### Exercise aim
Copy each record exactly, word for word.
(Beginning of Stored data)
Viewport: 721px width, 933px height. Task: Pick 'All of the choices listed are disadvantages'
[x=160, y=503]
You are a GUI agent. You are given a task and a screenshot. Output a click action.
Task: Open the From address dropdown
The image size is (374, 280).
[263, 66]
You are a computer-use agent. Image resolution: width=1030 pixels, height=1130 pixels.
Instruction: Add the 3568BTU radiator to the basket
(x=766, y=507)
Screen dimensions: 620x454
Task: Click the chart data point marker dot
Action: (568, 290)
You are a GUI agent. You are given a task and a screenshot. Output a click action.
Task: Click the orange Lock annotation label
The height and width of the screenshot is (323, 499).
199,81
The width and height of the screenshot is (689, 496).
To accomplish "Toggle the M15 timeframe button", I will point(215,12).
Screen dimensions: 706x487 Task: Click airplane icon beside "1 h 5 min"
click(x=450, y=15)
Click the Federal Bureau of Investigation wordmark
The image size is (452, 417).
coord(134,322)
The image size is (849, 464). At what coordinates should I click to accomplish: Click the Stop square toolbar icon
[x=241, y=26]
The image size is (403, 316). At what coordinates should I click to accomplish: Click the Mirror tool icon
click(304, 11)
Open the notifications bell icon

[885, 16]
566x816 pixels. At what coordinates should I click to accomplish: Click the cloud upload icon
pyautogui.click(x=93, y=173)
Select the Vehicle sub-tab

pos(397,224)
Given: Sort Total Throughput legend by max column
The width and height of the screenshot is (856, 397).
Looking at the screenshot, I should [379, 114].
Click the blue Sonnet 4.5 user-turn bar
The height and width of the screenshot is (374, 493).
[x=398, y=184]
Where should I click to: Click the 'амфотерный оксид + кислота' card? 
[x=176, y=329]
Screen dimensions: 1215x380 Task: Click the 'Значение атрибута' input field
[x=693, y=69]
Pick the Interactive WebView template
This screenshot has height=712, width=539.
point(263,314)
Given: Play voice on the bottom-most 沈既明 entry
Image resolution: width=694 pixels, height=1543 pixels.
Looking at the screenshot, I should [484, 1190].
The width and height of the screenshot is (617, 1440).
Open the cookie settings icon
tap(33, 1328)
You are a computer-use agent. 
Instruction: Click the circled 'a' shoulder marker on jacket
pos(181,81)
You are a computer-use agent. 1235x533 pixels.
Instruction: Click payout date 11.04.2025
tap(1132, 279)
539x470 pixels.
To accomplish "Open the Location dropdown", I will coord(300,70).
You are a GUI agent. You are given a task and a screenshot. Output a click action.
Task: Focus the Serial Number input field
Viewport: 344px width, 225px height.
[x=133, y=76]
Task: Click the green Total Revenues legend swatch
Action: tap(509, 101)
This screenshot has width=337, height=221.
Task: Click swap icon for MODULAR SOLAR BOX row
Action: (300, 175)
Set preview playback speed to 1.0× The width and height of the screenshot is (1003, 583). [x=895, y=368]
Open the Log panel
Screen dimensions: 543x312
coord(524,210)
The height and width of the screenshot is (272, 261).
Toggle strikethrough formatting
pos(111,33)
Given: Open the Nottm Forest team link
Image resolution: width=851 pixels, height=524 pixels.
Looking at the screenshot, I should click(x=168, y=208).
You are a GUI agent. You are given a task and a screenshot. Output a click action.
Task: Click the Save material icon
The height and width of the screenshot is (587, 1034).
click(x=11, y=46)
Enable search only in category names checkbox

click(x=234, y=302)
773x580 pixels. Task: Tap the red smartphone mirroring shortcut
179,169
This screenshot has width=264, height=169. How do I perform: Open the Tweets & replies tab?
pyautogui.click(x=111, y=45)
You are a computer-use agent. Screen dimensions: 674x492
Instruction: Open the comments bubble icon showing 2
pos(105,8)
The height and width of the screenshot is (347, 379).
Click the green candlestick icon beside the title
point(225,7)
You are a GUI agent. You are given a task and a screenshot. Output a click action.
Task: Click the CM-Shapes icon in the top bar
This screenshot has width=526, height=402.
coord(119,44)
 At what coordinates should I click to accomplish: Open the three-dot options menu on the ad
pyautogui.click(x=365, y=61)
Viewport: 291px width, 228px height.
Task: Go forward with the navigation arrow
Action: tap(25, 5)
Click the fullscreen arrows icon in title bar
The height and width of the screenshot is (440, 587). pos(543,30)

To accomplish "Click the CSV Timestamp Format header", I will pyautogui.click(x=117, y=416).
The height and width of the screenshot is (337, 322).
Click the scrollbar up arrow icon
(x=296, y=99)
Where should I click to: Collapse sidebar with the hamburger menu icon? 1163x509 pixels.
(End of Stored data)
### Solution
Viewport: 721px width, 933px height. Task: Pick 'All of the choices listed are disadvantages'
[x=160, y=503]
You are a GUI agent. You are given a task and a screenshot. Output a click action.
Task: Open the From address dropdown
The image size is (374, 280).
[263, 66]
You are a computer-use agent. Image resolution: width=1030 pixels, height=1130 pixels.
Instruction: Add the 3568BTU radiator to the basket
(x=766, y=507)
Screen dimensions: 620x454
Task: Click the chart data point marker dot
Action: (568, 290)
You are a GUI agent. You are given a task and a screenshot. Output a click action.
Task: Click the orange Lock annotation label
The height and width of the screenshot is (323, 499).
199,81
The width and height of the screenshot is (689, 496).
To accomplish "Toggle the M15 timeframe button", I will point(215,12).
Screen dimensions: 706x487 Task: Click airplane icon beside "1 h 5 min"
click(x=450, y=15)
Click the Federal Bureau of Investigation wordmark
The image size is (452, 417).
coord(134,322)
The image size is (849, 464). At what coordinates should I click to accomplish: Click the Stop square toolbar icon
[x=241, y=26]
The image size is (403, 316). At what coordinates should I click to accomplish: Click the Mirror tool icon
click(304, 11)
Open the notifications bell icon

[885, 16]
566x816 pixels. At what coordinates should I click to accomplish: Click the cloud upload icon
pyautogui.click(x=93, y=173)
Select the Vehicle sub-tab

pos(397,224)
Given: Sort Total Throughput legend by max column
The width and height of the screenshot is (856, 397).
Looking at the screenshot, I should [379, 114].
Click the blue Sonnet 4.5 user-turn bar
The height and width of the screenshot is (374, 493).
[x=398, y=184]
Where should I click to: Click the 'амфотерный оксид + кислота' card? 
[x=176, y=329]
Screen dimensions: 1215x380 Task: Click the 'Значение атрибута' input field
[x=693, y=69]
Pick the Interactive WebView template
This screenshot has height=712, width=539.
point(263,314)
Given: Play voice on the bottom-most 沈既明 entry
Image resolution: width=694 pixels, height=1543 pixels.
Looking at the screenshot, I should [484, 1190].
The width and height of the screenshot is (617, 1440).
Open the cookie settings icon
tap(33, 1328)
You are a computer-use agent. 
Instruction: Click the circled 'a' shoulder marker on jacket
pos(181,81)
You are a computer-use agent. 1235x533 pixels.
Instruction: Click payout date 11.04.2025
tap(1132, 279)
539x470 pixels.
To accomplish "Open the Location dropdown", I will coord(300,70).
You are a GUI agent. You are given a task and a screenshot. Output a click action.
Task: Focus the Serial Number input field
Viewport: 344px width, 225px height.
[x=133, y=76]
Task: Click the green Total Revenues legend swatch
Action: tap(509, 101)
This screenshot has width=337, height=221.
Task: Click swap icon for MODULAR SOLAR BOX row
Action: (300, 175)
Set preview playback speed to 1.0× The width and height of the screenshot is (1003, 583). [x=895, y=368]
Open the Log panel
Screen dimensions: 543x312
coord(524,210)
The height and width of the screenshot is (272, 261).
Toggle strikethrough formatting
pos(111,33)
Given: Open the Nottm Forest team link
Image resolution: width=851 pixels, height=524 pixels.
Looking at the screenshot, I should click(x=168, y=208).
You are a GUI agent. You are given a task and a screenshot. Output a click action.
Task: Click the Save material icon
The height and width of the screenshot is (587, 1034).
click(x=11, y=46)
Enable search only in category names checkbox

click(x=234, y=302)
773x580 pixels. Task: Tap the red smartphone mirroring shortcut
179,169
This screenshot has width=264, height=169. How do I perform: Open the Tweets & replies tab?
pyautogui.click(x=111, y=45)
You are a computer-use agent. Screen dimensions: 674x492
Instruction: Open the comments bubble icon showing 2
pos(105,8)
The height and width of the screenshot is (347, 379).
Click the green candlestick icon beside the title
point(225,7)
You are a GUI agent. You are given a task and a screenshot. Output a click action.
Task: Click the CM-Shapes icon in the top bar
This screenshot has width=526, height=402.
coord(119,44)
 At what coordinates should I click to accomplish: Open the three-dot options menu on the ad
pyautogui.click(x=365, y=61)
Viewport: 291px width, 228px height.
Task: Go forward with the navigation arrow
Action: tap(25, 5)
Click the fullscreen arrows icon in title bar
The height and width of the screenshot is (440, 587). pos(543,30)

To accomplish "Click the CSV Timestamp Format header", I will pyautogui.click(x=117, y=416).
The height and width of the screenshot is (337, 322).
Click the scrollbar up arrow icon
(x=296, y=99)
Where should I click to: Collapse sidebar with the hamburger menu icon? 1163x509 pixels.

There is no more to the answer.